▸ **EXTRACT**
┌────────

The other trend appears to concern how often they visit and how long for. In the case of trade shows, as workloads increase universally, the visitor is under more and more pressure to explain and justify time out the office. No longer can they attend all the industry events under the guise of networking or staying abreast of industry trends. They are now choosier over which shows can command some of their time and how much time they afford to those events. Many trade visitors are attending for shorter bursts and many pre-plan their journey through the aisles having pre-identified prospects on their lists. They also are more demanding and expect to source their suppliers and partners at the event. This may mean fewer visitors but those that attend are increasingly likely to be serious buyers. In the case of a consumer show, expectations have also increased and the visitor expects entertainment and a ‘good day out’ as part of the package (especially where they have paid gate money).

The main frustration (across both trade and consumer visitors) seems to be not finding the information they would expect to find on a stand. In other words asking someone on the stand a question only to be told that no-one can help them there and then. For those of you with a technical product it is worth having a ‘technical’ expert on hand at all times or at least access to them by mobile. These key findings are supported by the expected rash of minor ones including; transport and parking issues, expensive or low quality food, queues, being pounced on and ‘sold-to’ as well as ignorant or disinterested stand staff, leaflet / brochure thrusting and not being listened to. On the positive side they like most of the opposites to the aforementioned list as well as freebies and giveaways, the chance to network, show offers or special promotions and good service.

When you consider their lists of likes and dislikes one can’t help wondering why some of them even make it to the list? There is very little that appears to be unreasonable or outlandish in their list of demands and aspirations. In fact I suspect that anyone with a memory one up on a goldfish should be able to remember them. Common sense, I feel, but not sadly, common practice.


Can you relate to the following scenario?
You are in a shop on some faceless high street, having searched high and low for some highly tasteful enrichment. From your fruitless search in apparently all the other stockists in a five mile area, you now have a hot lead that the cherished desirable is lurking in this, hopefully your final retail destination. Frustratingly, despite a methodological and ordered search that would have qualified for the label ‘forensic’, you still cannot locate the elusive prize. In desperation you seek out a sales assistant and enquire; “Excuse me. Do you know where I might find a faux- moleskin whatnot?” “Oh I’m sorry!” comes the embarrassed reply, “I don’t work here!” “No, no! I’m sorry for thinking you did!” “No, no! I’m the one who should be sorry for making you think that I did. . .” And so it goes on, nauseatingly awkward for all concerned. Well why does this happen? Because the spotty overweight unit should not have worn a navy blue skirt and white striped blouse that bore more than a passing resemblance to the army of similarly clad pimpled and corpulent clones that worked in the same shop!

└────────

▸ **TASKS**
1. In the passage on show visitors, what is named as the main frustration for both trade and consumer visitors?
2. Transcribe the stretch of the passage on show visitors from "When you consider" through "the following scenario?".
The data come from a separate source.

▸ **DATASET SECTION**
┌────────

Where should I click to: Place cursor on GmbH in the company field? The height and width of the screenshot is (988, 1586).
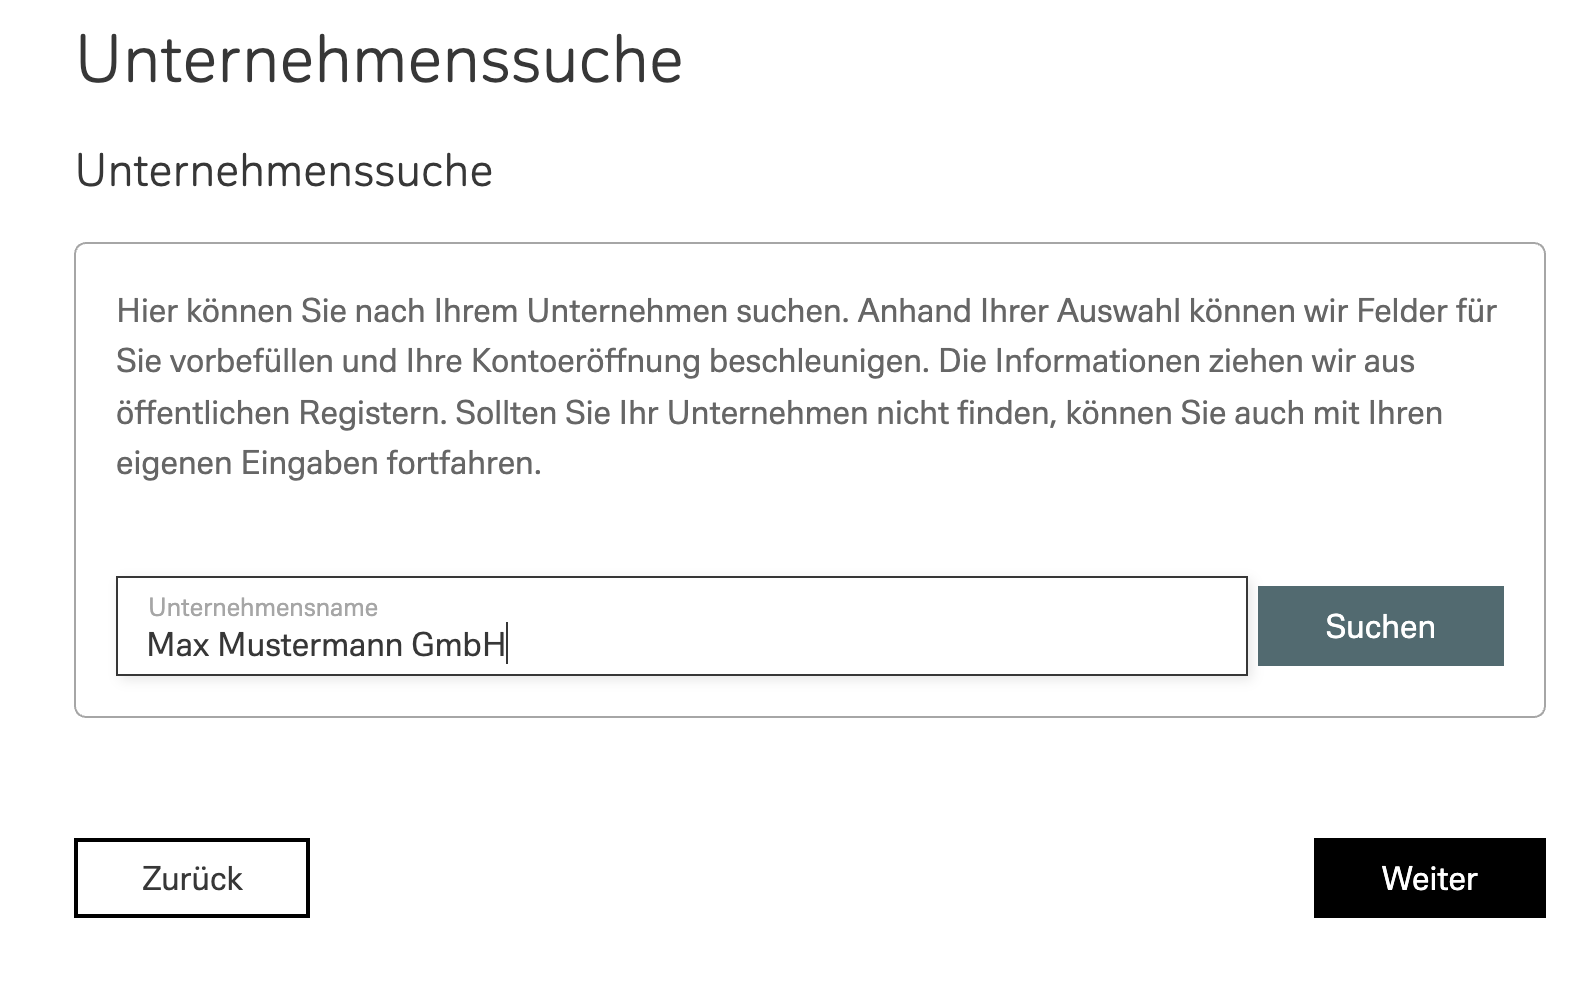click(458, 645)
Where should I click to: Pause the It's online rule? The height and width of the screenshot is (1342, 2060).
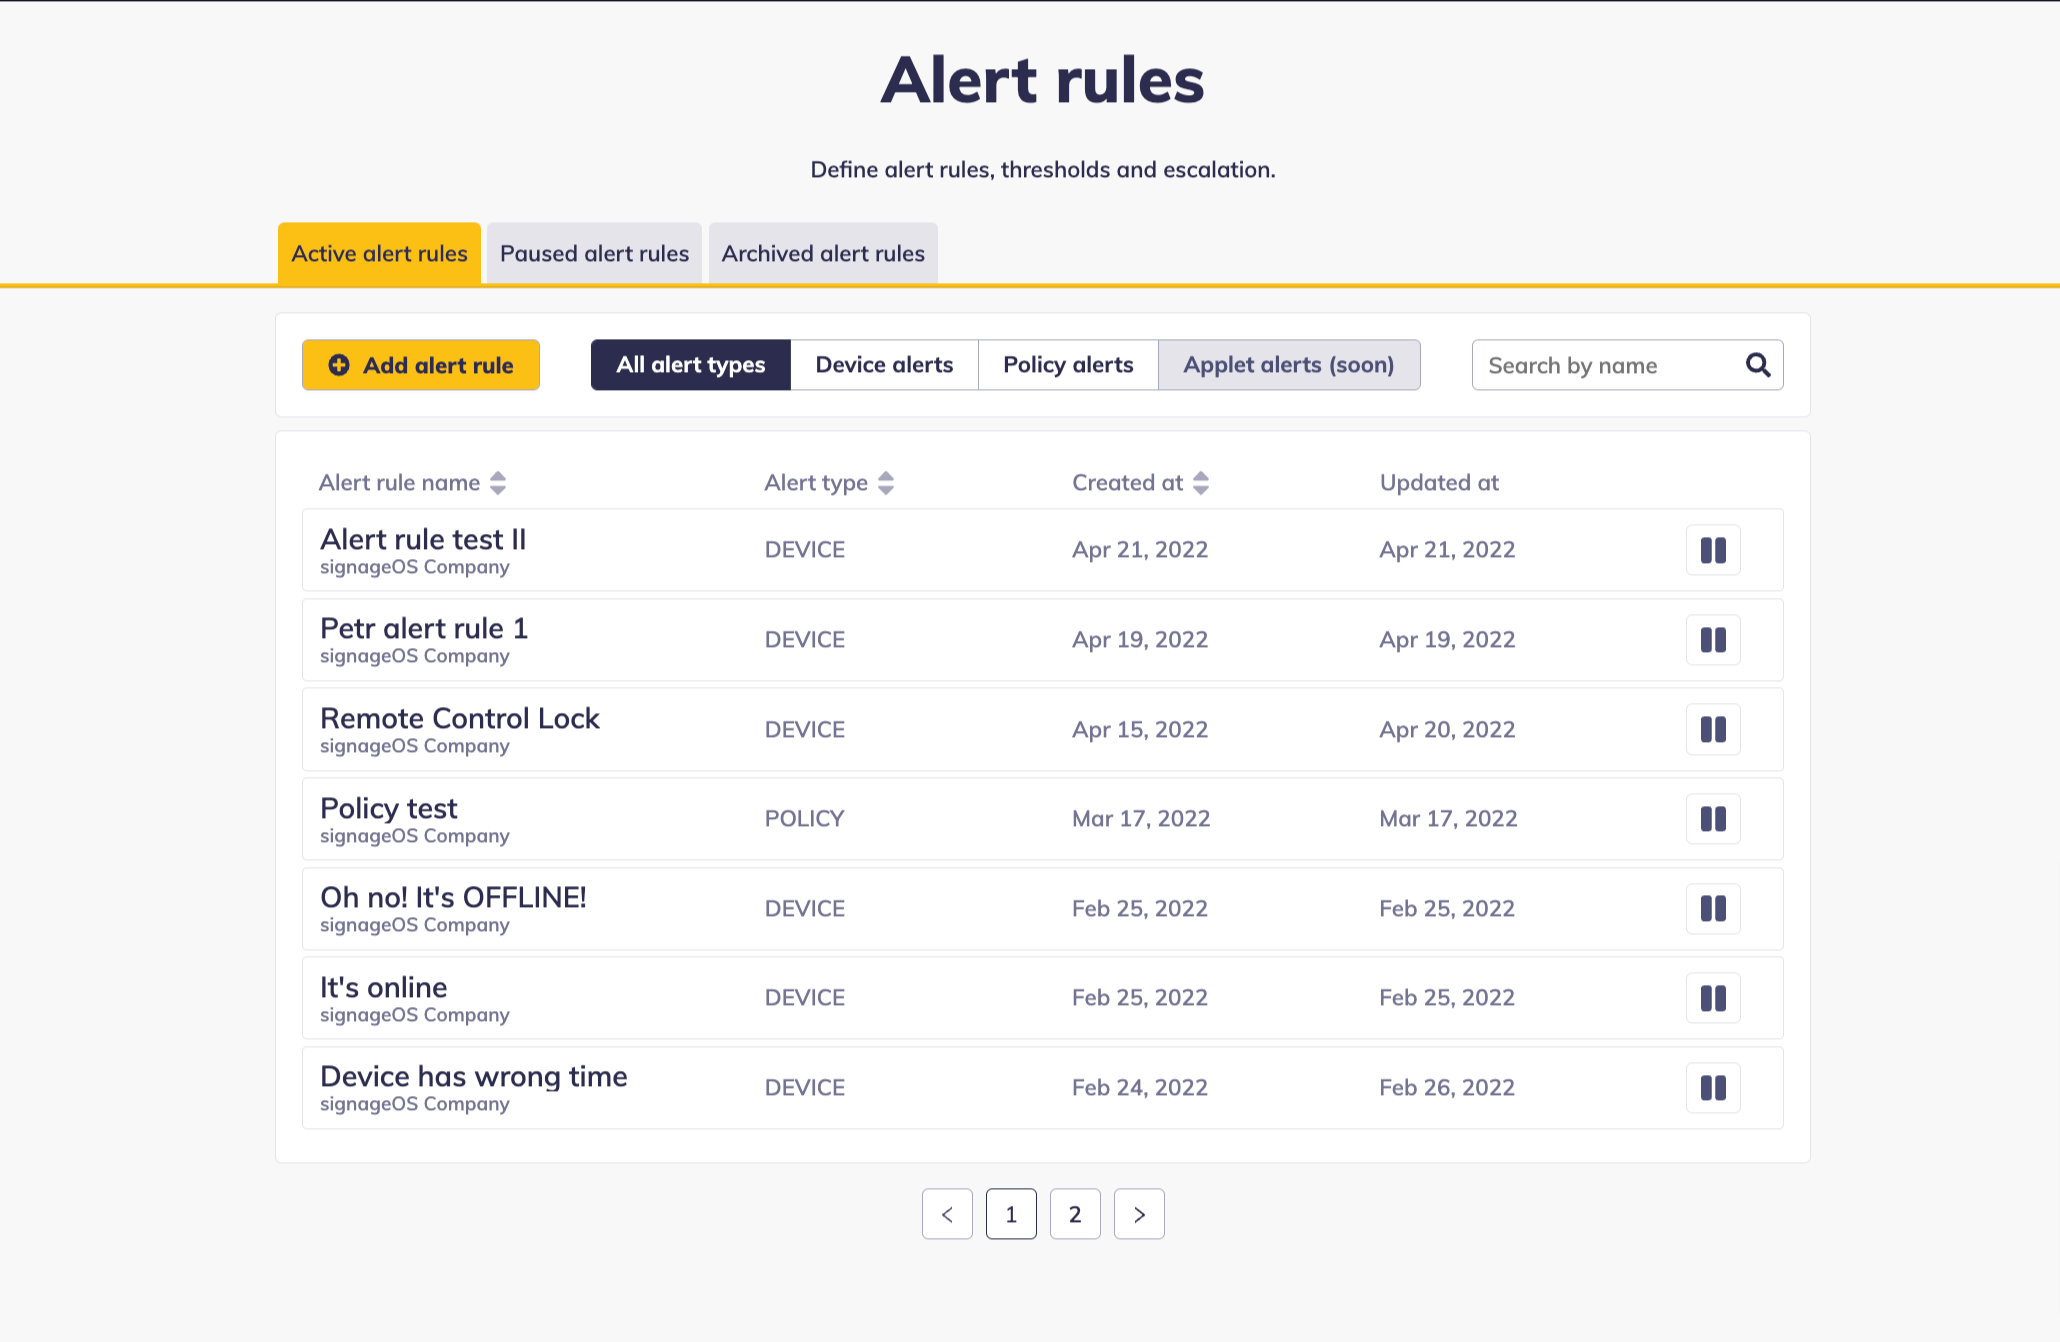pyautogui.click(x=1713, y=998)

└────────

▸ **RESPONSES IN ORDER**
1. Not finding the information they would expect to find on a stand.

2.
When you consider their lists of likes and dislikes one can’t help wondering why some of them even make it to the list? There is very little that appears to be unreasonable or outlandish in their list of demands and aspirations. In fact I suspect that anyone with a memory one up on a goldfish should be able to remember them. Common sense, I feel, but not sadly, common practice.


Can you relate to the following scenario?